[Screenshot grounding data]
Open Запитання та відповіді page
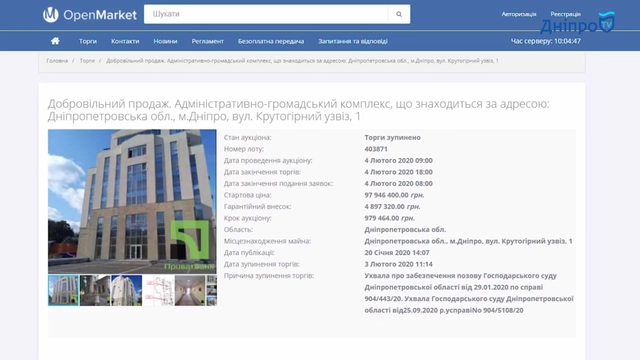 coord(353,41)
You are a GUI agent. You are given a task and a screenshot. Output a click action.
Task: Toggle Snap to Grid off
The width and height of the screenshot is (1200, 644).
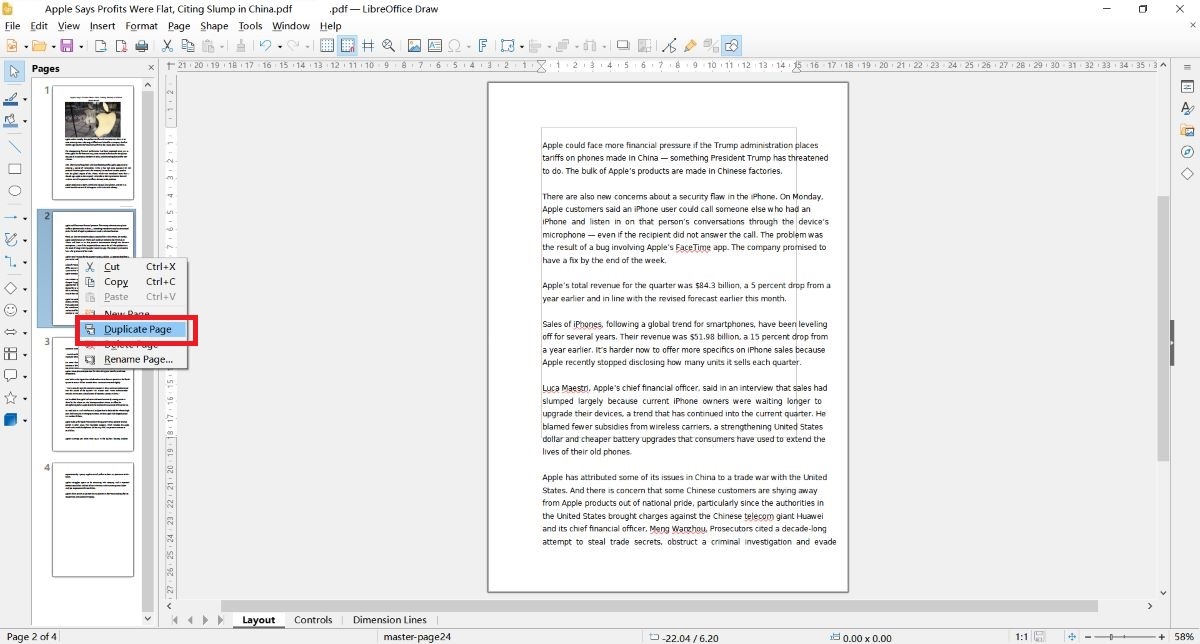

- [THE PROBLEM] Take the entries above and restate them word for word, minus their images.

- [EXERCISE RESPONSE]
Open Запитання та відповіді page
 coord(353,41)
You are a GUI agent. You are given a task and a screenshot. Output a click action.
Task: Toggle Snap to Grid off
The width and height of the screenshot is (1200, 644).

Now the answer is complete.